Although greenhouse gas forcing is the principal driver of long-term changes in Earth’s temperature (Santer et al. 2017; Eyring et al. 2021), internal climate variability can produce substantial variations in the rate of surface and tropospheric warming on decadal and multidecadal timescales (Marotzke and Forster 2015; Mitchell et al 2020). Such variations have contributed to muted warming over individual decades (e.g., the 2000s) and have partially offset greenhouse warming over the full satellite era (1979 – present) in both the tropical and global domains (Flato et al. 2013; Gleisner et al 2015; Po-Chedley et al 2022). Reduced warming has been linked to a `La-Niña-like` pattern of surface temperature change (Kosaka and Xie 2013; Meehl et al 2014; Medhaug et al 2017; Po-Chedley et al 2021), which produces a negative cloud feedback (Zhou et al. 2016; Andrews et al 2018; Dong et al. 2019) and is associated with enhanced deep ocean heat uptake (Meehl et al 2011; Chen and Tung 2014).
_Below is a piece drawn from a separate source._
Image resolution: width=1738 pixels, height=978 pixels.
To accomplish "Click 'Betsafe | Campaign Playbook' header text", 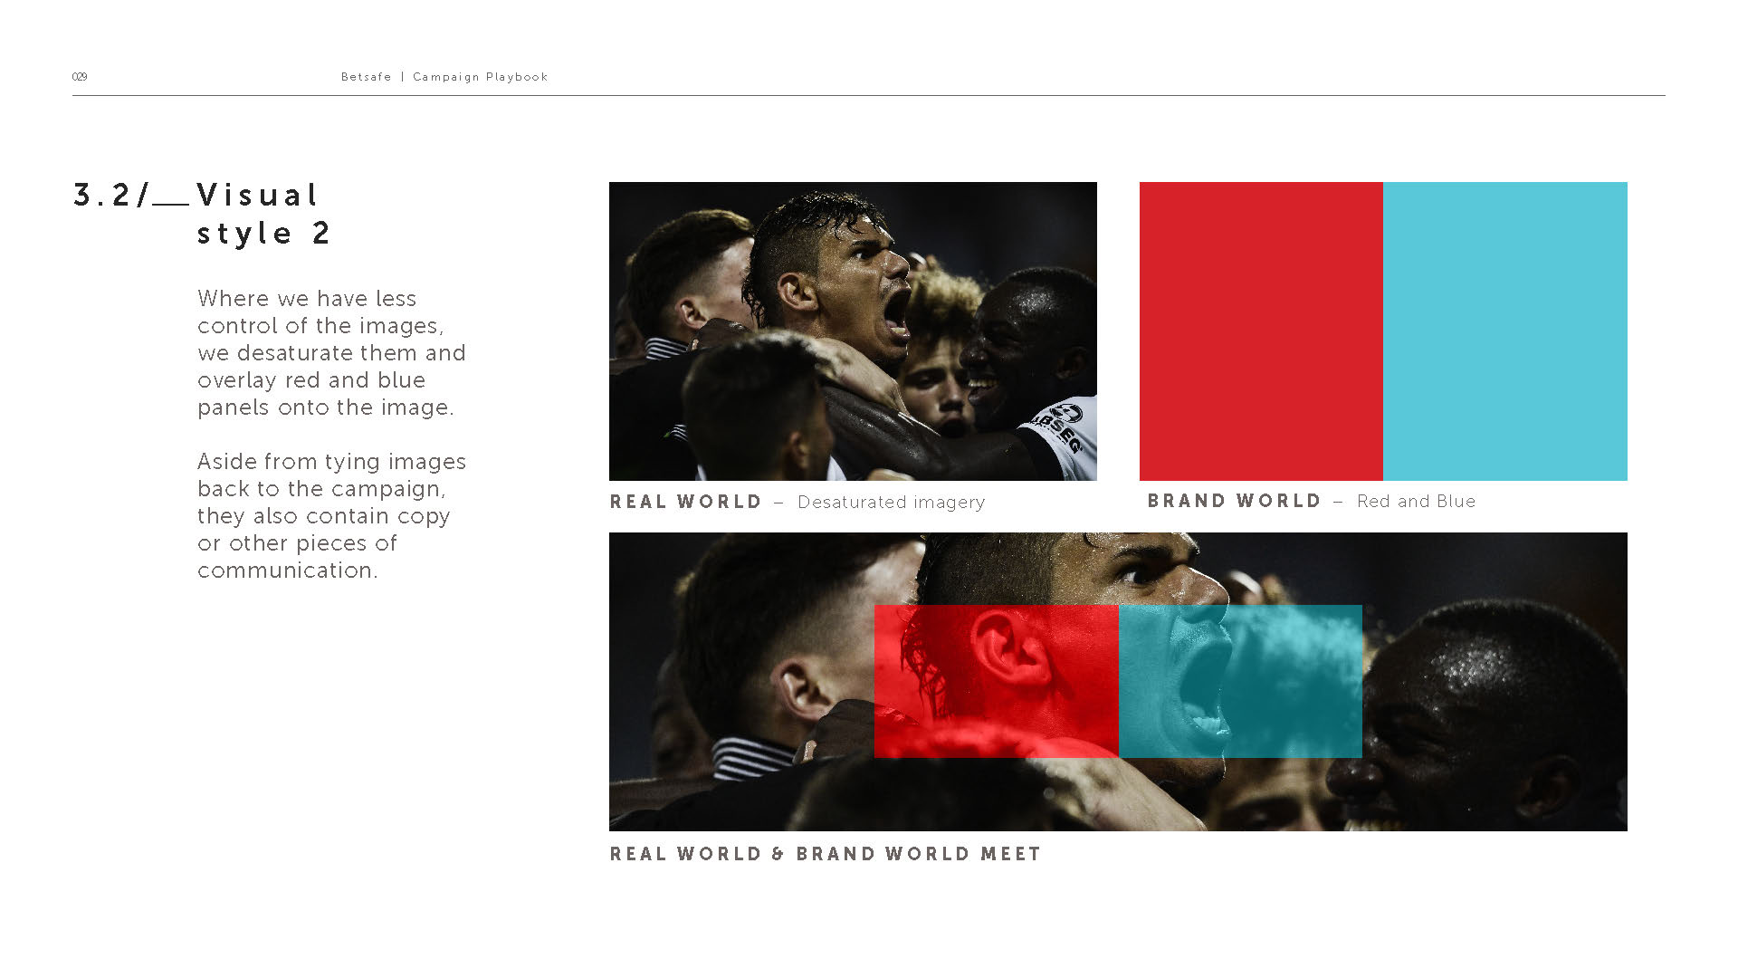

This research will employ large ensembles of climate model simulations to better understand decadal and multidecadal warming fluctuations by analyzing the a) patterns of surface temperature change associated with muted/accelerated warming and b) the relative contribution of ocean heat uptake efficiency and climate feedback parameter to intra-ensemble variability in global mean surface temperature change. Since the relative importance of climate feedback versus ocean heat uptake efficiency likely varies by period, we also consider the influence of the time period and timescale on internally-driven global warming acceleration and deceleration.